DOCUMENT SECTION
***

This brings us to what John McCain said this week: "No new taxes." This was a reprehensible thing to say. I know McCain is a national-security guy and just isn’t into the stuff that the anti-tax part of his party obsess over. That’s one of many things I like about him. But that doesn’t excuse him from throwing them a bone to this extent, even if he did it so badly that it wasn’t convincing (as Nicholas Kristof says, "he is abysmal at pandering").

Now let’s pause for a moment to make sure you understand what I’m saying. The tax haters don’t understand why I say it’s inexcusable to say, before you’re even in office, "No new taxes." That’s because they think the only thing to do with a tax — ever, under any circumstances — is to cut it, and they think anyone who doesn’t agree with their extreme must be their extreme polar opposite, which to them means that person, in one of their favorite phrases, "never saw a tax he didn’t like." They really say things like that. It doesn’t bother them a bit that such accusations are insupportable, and that in fact evidence exists to the contrary. Their world view is just that simple, and just that wrong.

McCain’s world view is not that simple, and therefore it is profoundly wrong for him to say what he said, even if he just said it to shut them up so we can talk about more important things (understandable, but still not excusable). Perhaps he believes that there never will be a need during a McCain presidency to raise a tax, so what’s the harm?

Here’s the harm: Let me put it in terms that he might understand, because they would touch more closely upon his own deeply held values. Think how stupid, how grossly irresponsible, it would be for the man who would be commander in chief to say, "I will never take military action" in office. See what I’m saying? You might like to think you’d never have to send another soldier into harm’s way, and you might want voters to know you’re the kind of guy who likes to think that. Perfectly understandable. But perfectly wrong. The would-be commander in chief of the world’s one superpower just can’t take force off the table like that.

Mind you, this is not a perfect comparison — a president has greater leeway in taking military action than he does in making tax policy (properly speaking, the purview of Congress; all the president can do is make non-binding proposals or wield the blunt instrument of the veto — he can’t even veto line items). But my point is that the thing that’s wrong here is not the policy question itself. Peace is a fine thing. Not raising taxes is a fine thing.

But you cannot know what future situations will call for, and it’s wrong to try to tie your hands in advance. And it’s particularly wrong to do it to win votes.

It’s not the policy; it’s the character. And saying "no new taxes" this way places a stain upon John McCain’s. (It also makes him look desperate; if he’ll say that to appease the extremists, would he actually consider such a disastrous choice as Mark Sanford for veep? It was the desperation and the irresponsibility in this statement on taxes that caused me actually to worry about something I had dismissed as merely ridiculous before.)

***

STORED RECORDS
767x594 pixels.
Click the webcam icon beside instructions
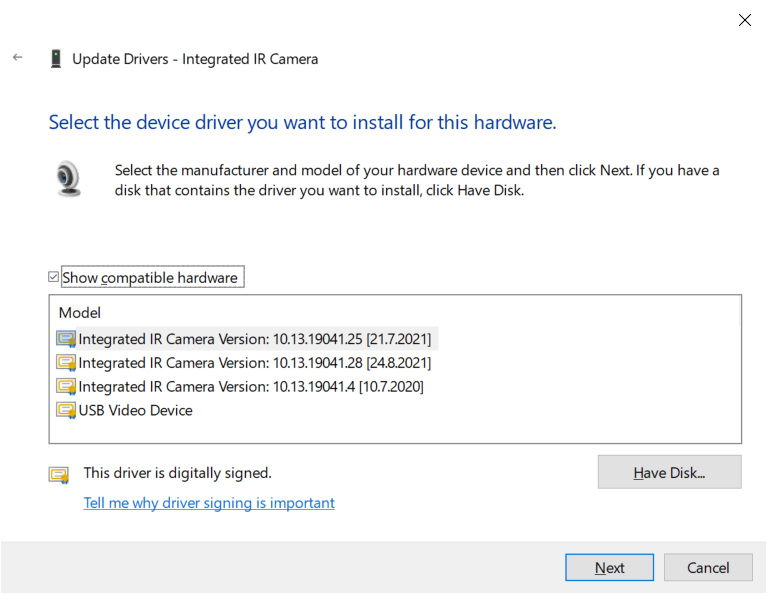coord(68,179)
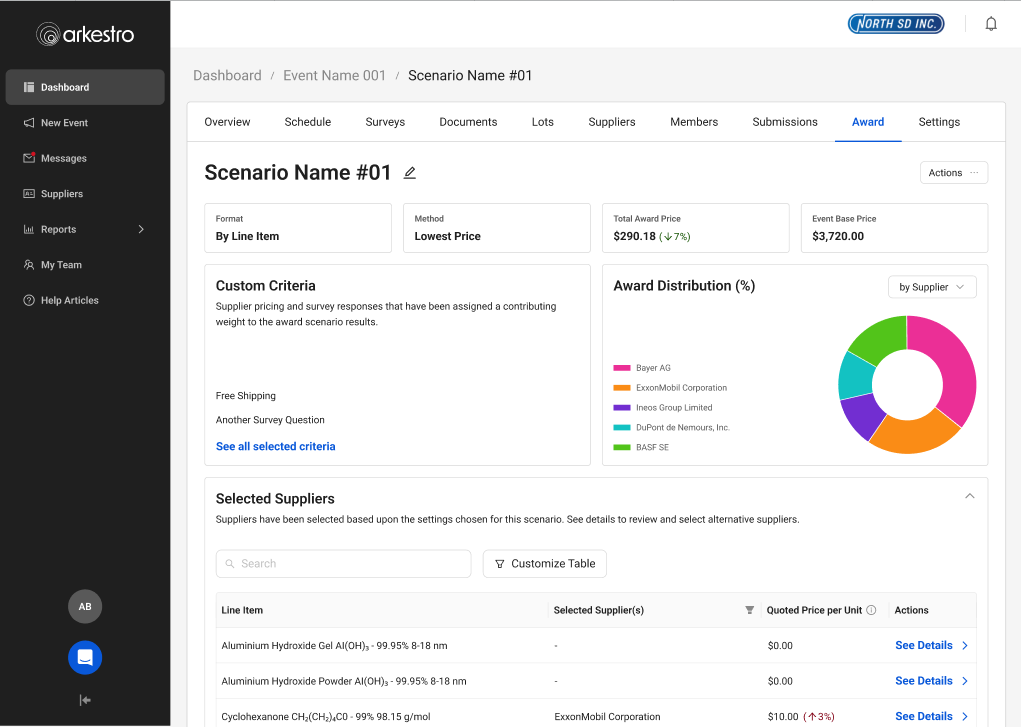Click the filter icon on Selected Supplier(s) column

[749, 610]
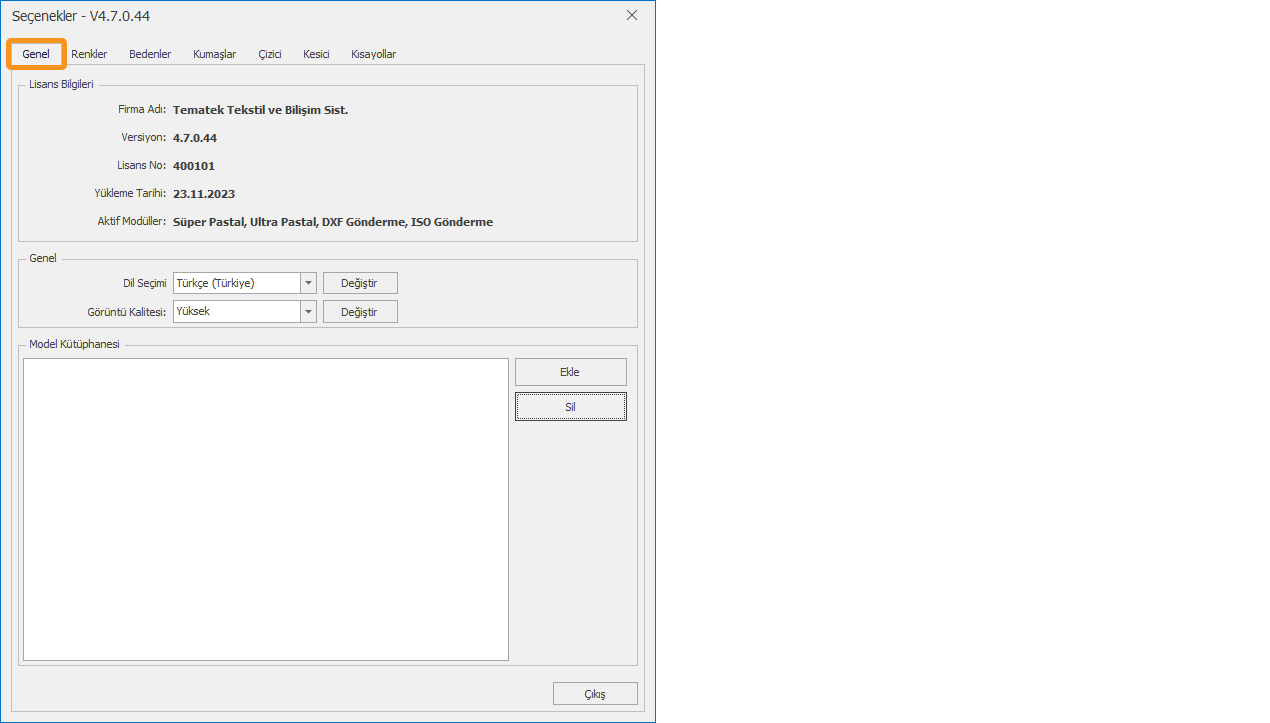Screen dimensions: 1270x723
Task: Click the Ekle button
Action: tap(570, 372)
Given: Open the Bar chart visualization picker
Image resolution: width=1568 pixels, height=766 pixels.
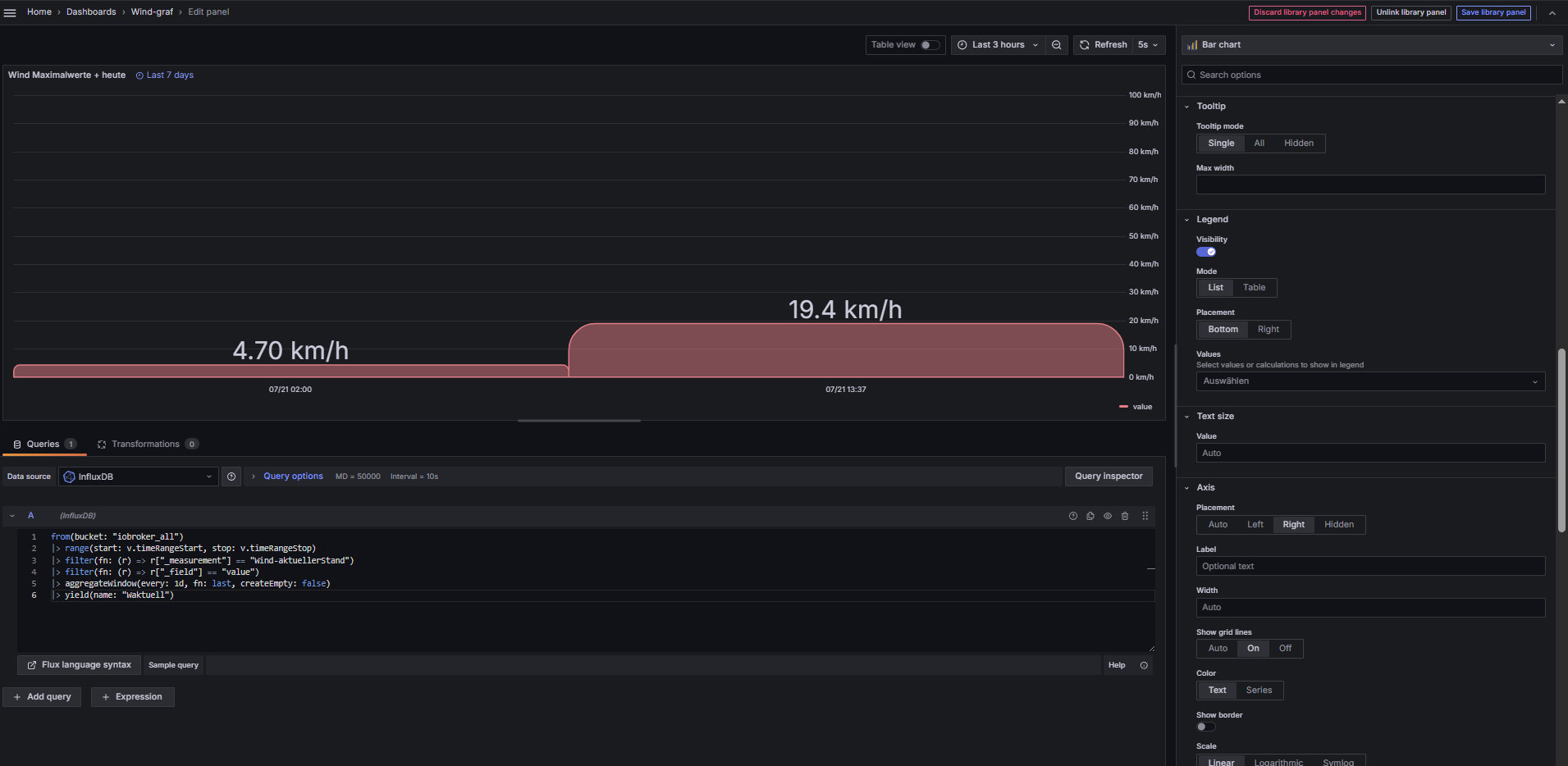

***

EXERCISE DETAILS
Print the passage from the piece on John McCain's "no new taxes" pledge word for word, from "McCain’s world view" up to and including "what’s the harm?".

SOLUTION BELOW
McCain’s world view is not that simple, and therefore it is profoundly wrong for him to say what he said, even if he just said it to shut them up so we can talk about more important things (understandable, but still not excusable). Perhaps he believes that there never will be a need during a McCain presidency to raise a tax, so what’s the harm?